::: Provided records :::
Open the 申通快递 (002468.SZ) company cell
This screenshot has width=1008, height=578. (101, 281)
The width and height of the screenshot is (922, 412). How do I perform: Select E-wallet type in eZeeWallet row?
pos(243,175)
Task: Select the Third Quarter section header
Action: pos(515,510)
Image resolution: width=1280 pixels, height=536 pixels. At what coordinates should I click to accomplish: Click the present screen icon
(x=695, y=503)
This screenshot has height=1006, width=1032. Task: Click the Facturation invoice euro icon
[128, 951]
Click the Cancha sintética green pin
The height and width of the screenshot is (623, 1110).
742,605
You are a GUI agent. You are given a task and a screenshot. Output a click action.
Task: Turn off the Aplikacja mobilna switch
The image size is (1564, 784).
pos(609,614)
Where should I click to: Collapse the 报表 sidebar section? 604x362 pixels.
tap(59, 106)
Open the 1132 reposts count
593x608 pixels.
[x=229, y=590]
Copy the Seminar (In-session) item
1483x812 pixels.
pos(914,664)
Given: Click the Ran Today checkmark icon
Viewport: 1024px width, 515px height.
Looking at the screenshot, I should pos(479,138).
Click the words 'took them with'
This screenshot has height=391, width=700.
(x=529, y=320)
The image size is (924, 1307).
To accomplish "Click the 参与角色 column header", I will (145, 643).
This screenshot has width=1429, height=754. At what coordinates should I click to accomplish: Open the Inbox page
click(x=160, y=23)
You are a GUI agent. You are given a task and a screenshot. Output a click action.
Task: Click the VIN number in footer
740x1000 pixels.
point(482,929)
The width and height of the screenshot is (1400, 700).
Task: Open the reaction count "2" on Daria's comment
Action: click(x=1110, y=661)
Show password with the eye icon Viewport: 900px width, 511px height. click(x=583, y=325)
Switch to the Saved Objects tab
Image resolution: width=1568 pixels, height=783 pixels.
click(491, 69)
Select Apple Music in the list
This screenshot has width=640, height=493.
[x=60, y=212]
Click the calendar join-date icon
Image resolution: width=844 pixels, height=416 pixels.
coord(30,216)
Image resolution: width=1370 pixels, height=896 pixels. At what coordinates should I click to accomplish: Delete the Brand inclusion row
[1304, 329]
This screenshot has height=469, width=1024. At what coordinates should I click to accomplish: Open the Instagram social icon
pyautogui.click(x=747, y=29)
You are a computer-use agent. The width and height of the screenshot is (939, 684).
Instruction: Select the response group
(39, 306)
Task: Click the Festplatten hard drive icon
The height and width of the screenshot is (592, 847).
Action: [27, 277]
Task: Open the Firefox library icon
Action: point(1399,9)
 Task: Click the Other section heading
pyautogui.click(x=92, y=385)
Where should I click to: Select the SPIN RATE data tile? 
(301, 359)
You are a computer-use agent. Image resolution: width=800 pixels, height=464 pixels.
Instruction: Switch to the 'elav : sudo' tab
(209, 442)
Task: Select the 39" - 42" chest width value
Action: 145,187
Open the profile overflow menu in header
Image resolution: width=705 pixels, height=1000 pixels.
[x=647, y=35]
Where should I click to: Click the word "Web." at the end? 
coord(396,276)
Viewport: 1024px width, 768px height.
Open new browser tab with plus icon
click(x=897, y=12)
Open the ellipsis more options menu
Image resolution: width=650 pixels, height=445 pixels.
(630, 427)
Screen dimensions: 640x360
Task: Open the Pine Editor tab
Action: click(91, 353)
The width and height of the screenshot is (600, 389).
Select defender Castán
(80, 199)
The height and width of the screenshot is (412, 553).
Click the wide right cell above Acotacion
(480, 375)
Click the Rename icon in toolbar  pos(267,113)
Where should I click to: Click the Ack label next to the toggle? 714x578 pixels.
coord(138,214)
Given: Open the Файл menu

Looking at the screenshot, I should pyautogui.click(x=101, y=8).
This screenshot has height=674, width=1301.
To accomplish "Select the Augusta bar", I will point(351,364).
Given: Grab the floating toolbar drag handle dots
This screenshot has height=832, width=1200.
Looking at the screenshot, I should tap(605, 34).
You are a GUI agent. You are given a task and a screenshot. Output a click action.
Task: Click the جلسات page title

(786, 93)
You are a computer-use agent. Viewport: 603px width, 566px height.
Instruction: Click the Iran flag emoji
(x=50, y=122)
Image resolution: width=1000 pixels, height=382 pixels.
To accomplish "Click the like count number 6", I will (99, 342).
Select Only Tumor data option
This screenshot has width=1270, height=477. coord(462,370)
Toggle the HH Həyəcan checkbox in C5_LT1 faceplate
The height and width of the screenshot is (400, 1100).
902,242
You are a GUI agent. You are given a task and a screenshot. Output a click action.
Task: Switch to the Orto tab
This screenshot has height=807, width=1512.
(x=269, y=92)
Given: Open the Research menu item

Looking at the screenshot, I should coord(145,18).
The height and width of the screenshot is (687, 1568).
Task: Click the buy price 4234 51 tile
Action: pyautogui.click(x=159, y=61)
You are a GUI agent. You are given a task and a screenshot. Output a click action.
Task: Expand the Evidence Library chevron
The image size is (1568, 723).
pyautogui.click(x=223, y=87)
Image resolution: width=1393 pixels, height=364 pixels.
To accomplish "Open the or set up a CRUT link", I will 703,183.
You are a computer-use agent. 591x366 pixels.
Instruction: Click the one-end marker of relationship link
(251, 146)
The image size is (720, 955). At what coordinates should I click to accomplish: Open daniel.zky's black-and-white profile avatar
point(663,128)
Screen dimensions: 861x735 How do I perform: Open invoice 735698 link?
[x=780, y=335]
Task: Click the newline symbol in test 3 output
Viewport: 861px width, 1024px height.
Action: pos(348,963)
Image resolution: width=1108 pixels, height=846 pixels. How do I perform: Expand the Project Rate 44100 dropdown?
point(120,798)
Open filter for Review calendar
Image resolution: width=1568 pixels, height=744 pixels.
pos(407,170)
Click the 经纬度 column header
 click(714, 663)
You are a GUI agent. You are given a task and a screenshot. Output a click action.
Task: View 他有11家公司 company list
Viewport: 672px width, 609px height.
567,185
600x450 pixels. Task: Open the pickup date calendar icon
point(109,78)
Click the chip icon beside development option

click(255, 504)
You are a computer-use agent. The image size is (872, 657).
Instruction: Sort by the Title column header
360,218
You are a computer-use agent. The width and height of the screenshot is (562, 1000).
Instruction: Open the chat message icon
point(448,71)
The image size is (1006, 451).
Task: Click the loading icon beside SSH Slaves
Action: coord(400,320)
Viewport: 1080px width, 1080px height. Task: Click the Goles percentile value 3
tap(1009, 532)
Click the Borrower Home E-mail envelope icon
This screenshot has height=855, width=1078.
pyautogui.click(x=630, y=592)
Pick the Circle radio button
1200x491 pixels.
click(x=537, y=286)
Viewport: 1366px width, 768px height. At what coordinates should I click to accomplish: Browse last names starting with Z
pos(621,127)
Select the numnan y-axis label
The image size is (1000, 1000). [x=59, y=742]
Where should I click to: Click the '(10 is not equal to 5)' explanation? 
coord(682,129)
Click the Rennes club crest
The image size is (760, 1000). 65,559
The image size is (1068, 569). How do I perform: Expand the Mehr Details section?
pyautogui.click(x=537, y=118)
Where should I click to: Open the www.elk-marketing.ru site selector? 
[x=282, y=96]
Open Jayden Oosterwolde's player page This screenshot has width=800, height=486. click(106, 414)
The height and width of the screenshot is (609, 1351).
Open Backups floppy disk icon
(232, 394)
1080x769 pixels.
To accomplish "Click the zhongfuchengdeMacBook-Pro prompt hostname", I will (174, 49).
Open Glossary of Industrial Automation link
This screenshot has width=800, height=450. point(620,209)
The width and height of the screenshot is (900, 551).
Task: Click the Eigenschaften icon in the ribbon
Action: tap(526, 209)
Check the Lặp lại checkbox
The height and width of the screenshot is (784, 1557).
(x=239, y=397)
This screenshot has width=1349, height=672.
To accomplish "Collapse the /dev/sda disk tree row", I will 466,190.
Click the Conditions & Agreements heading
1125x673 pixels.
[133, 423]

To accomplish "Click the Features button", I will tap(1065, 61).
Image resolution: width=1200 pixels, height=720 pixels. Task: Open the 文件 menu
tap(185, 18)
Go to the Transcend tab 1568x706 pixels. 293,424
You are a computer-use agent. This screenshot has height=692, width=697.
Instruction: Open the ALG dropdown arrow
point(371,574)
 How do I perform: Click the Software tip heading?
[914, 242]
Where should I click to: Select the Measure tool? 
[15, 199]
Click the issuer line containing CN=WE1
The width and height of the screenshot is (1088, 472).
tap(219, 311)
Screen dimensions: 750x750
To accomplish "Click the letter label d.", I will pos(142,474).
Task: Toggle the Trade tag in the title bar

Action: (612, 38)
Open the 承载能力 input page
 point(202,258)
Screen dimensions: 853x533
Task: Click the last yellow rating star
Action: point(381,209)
:::
- **Work request**
Looking at the records above, which lines contain "toolbar"? Copy those lines.

- **Your solution**
Click the Rename icon in toolbar  pos(267,113)
Given: Grab the floating toolbar drag handle dots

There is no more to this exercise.